Structural design principles that underlie the multi-specific interactions of Gα(q) with dissimilar partners

Gα(q) is a ubiquitous molecular switch that activates the effectors phospholipase-C-β3 (PLC-β3) and Rho guanine-nucleotide exchange factors. Gα(q) is inactivated by regulators of G protein signaling proteins, as well as by PLC-β3. Gα(q) further interacts with G protein-coupled receptor kinase 2 (GRK2), although the functional role of this interaction is debated. While X-ray structures of Gα(q) bound to representatives of these partners have revealed details of their interactions, the mechanistic basis for differential Gα(q) interactions with multiple partners (i.e., Gα(q) multi-specificity) has not been elucidated at the individual residue resolution. Here, we map the structural determinants of Gα(q) multi-specificity using structure-based energy calculations. We delineate regions that specifically interact with GTPase Activating Proteins (GAPs) and residues that exclusively contribute to effector interactions, showing that only the Gα(q) “Switch II” region interacts with all partners.

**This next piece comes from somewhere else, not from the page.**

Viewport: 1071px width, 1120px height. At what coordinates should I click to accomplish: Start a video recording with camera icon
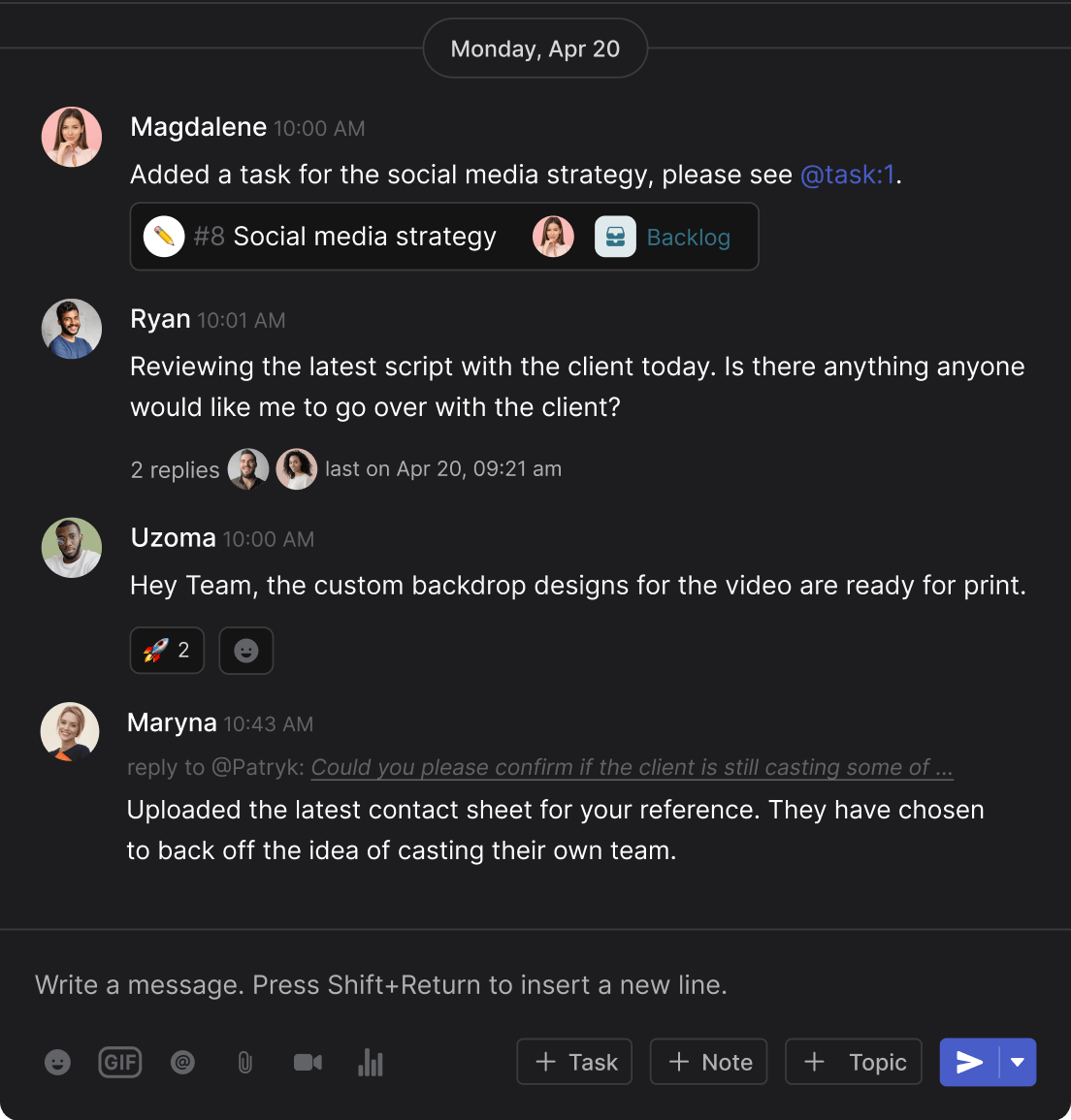308,1063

Our analysis further suggests that Gα(q)-GRK2 interactions are consistent with GRK2 functioning as an effector, rather than a GAP. Our multi-specificity analysis pinpoints Gα(q) residues that uniquely contribute to interactions with particular partners, enabling precise manipulation of these cascades. As such, we dissect the molecular basis of Gα(q) function as a central signaling hub, which can be used to target Gα(q)-mediated signaling in therapeutic interventions.